Exercise instructions: Exactly the lines from the line that has "Open the 500 lascas universales title link" through the final line below are to be retyped, and the pictures are not.

Given records:
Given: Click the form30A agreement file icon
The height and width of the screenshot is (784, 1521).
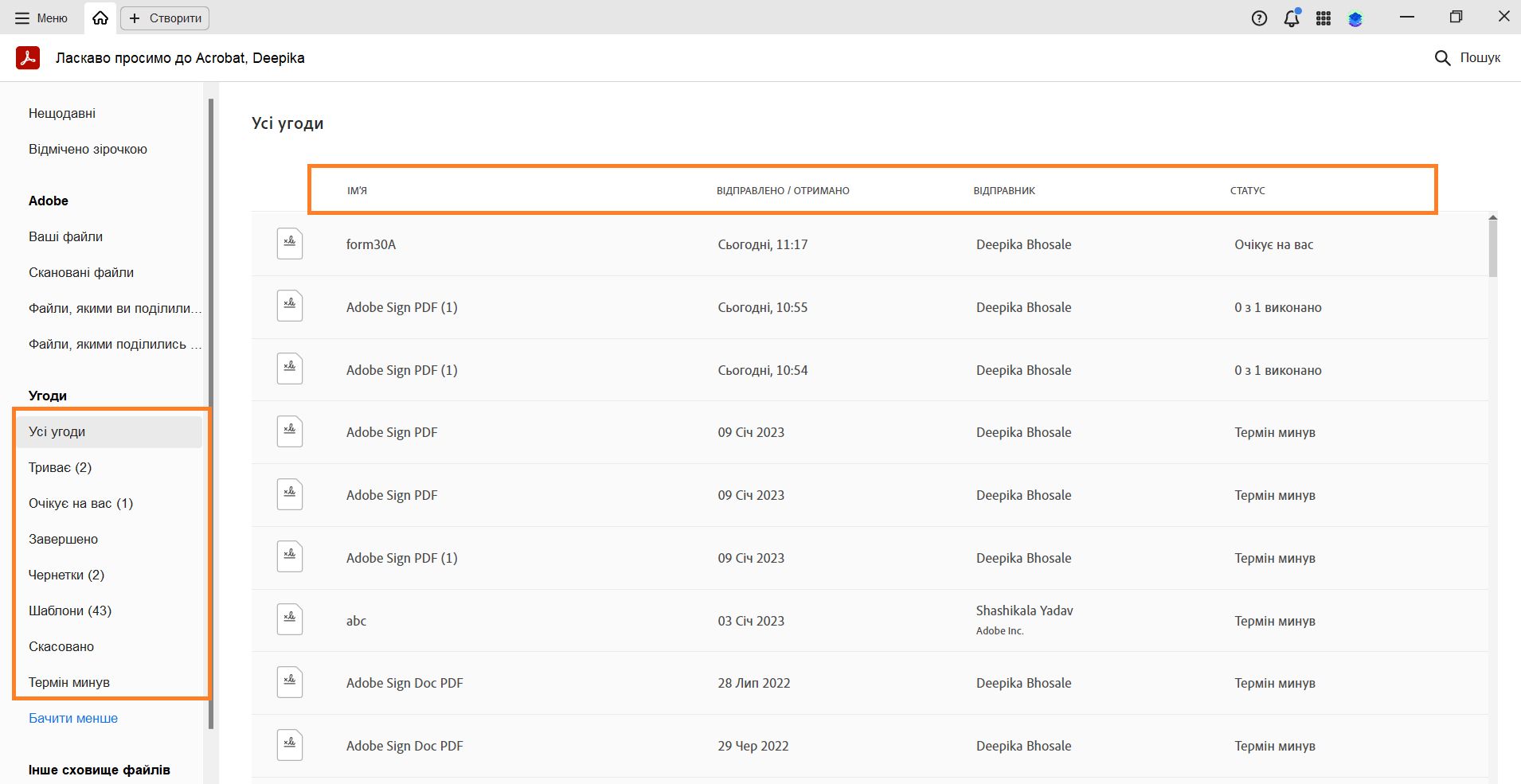Looking at the screenshot, I should click(290, 244).
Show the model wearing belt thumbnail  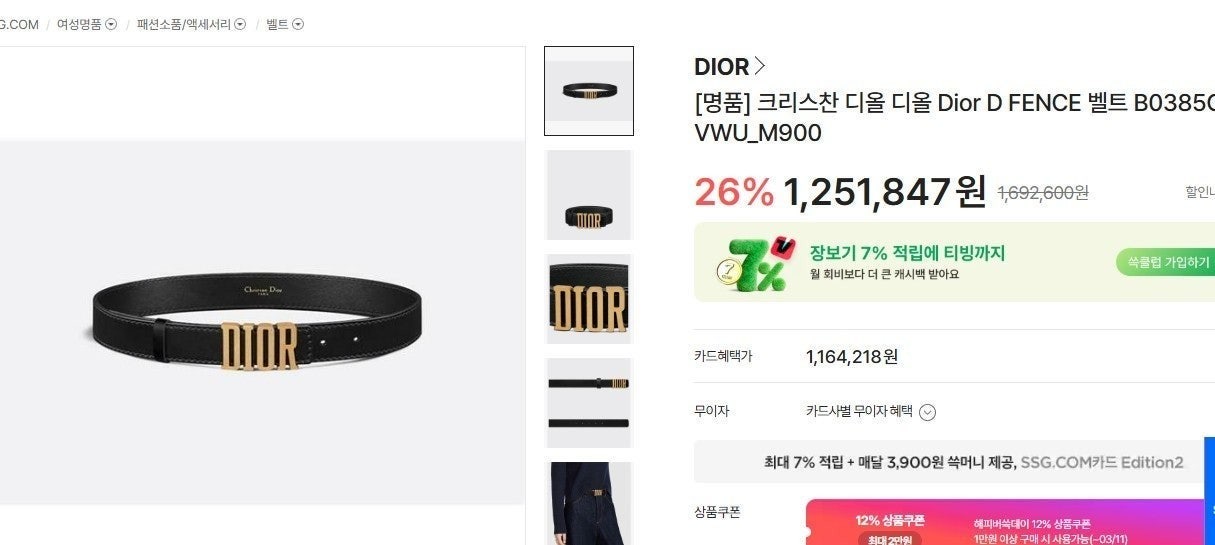pos(588,503)
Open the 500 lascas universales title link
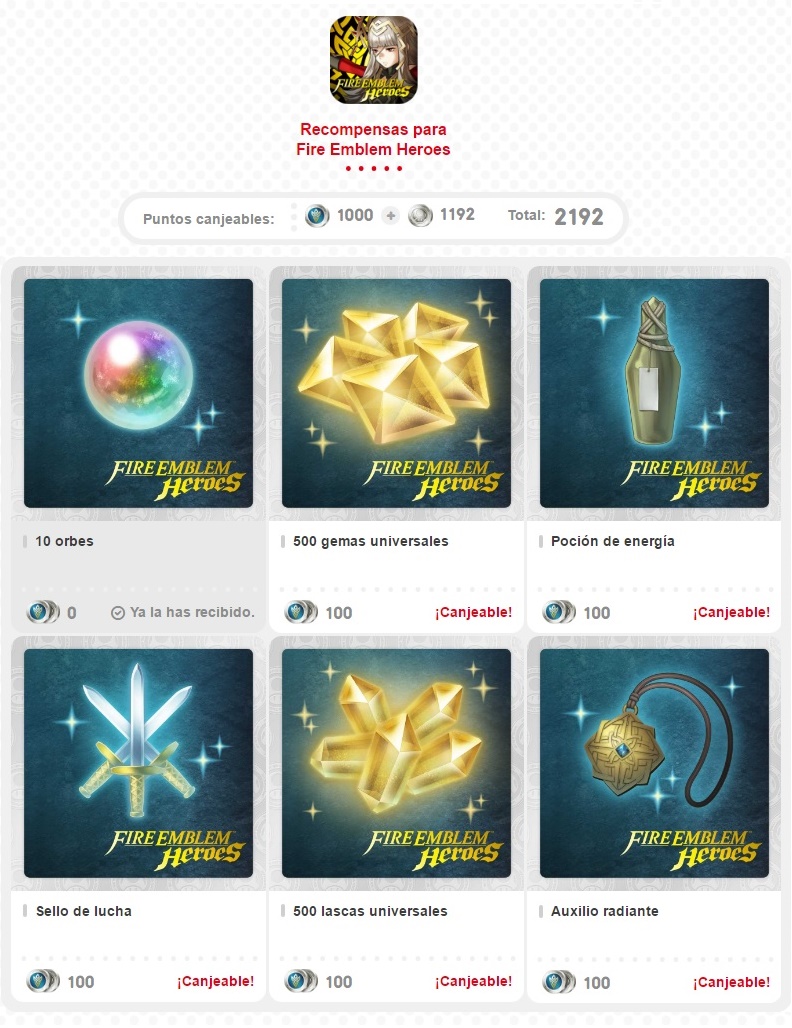The image size is (792, 1028). click(370, 911)
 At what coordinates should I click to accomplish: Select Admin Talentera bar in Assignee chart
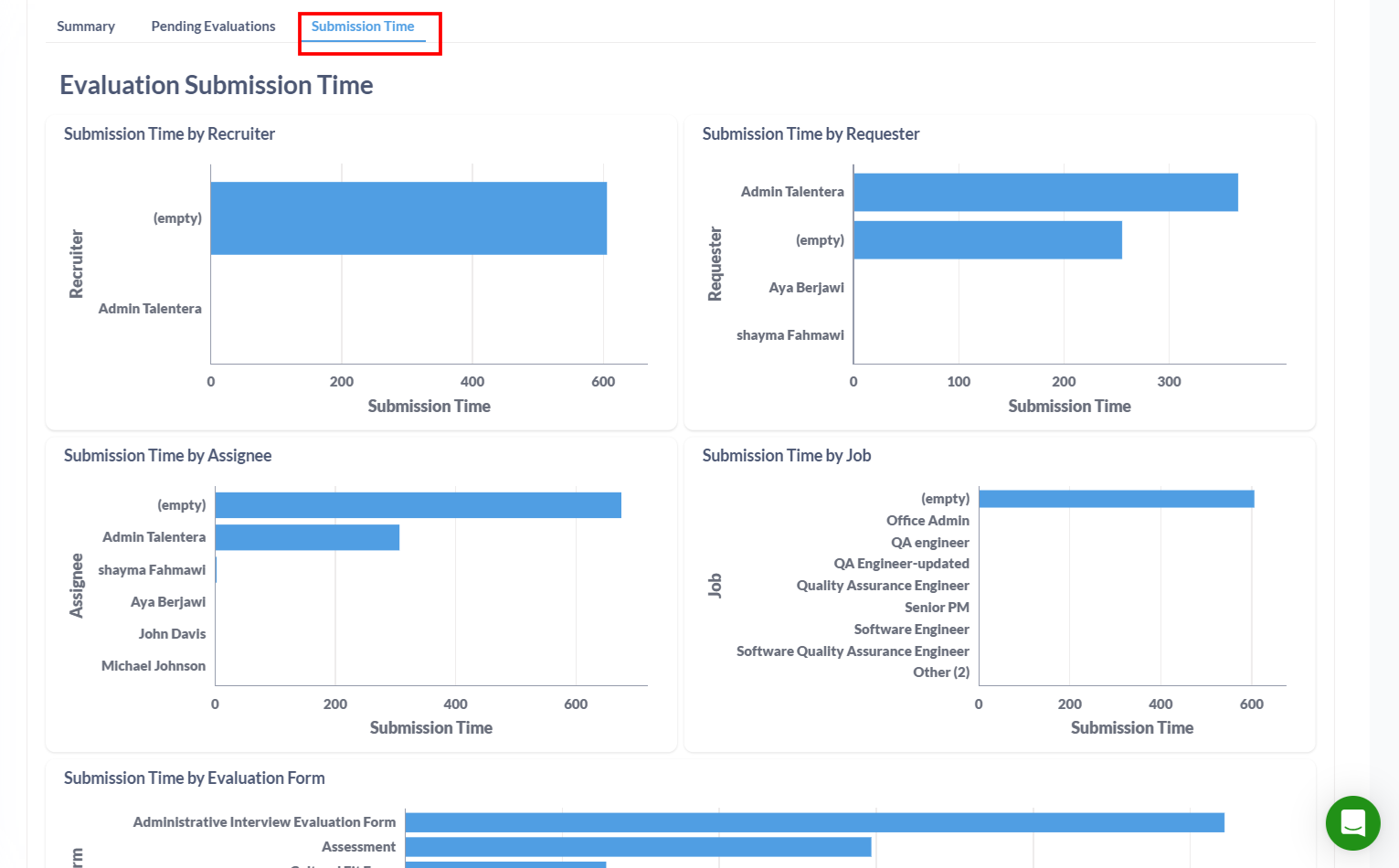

Answer area:
Open the 500 lascas universales title link
The image size is (792, 1028). click(370, 911)
 At what coordinates should I click to accomplish: Select Admin Talentera bar in Assignee chart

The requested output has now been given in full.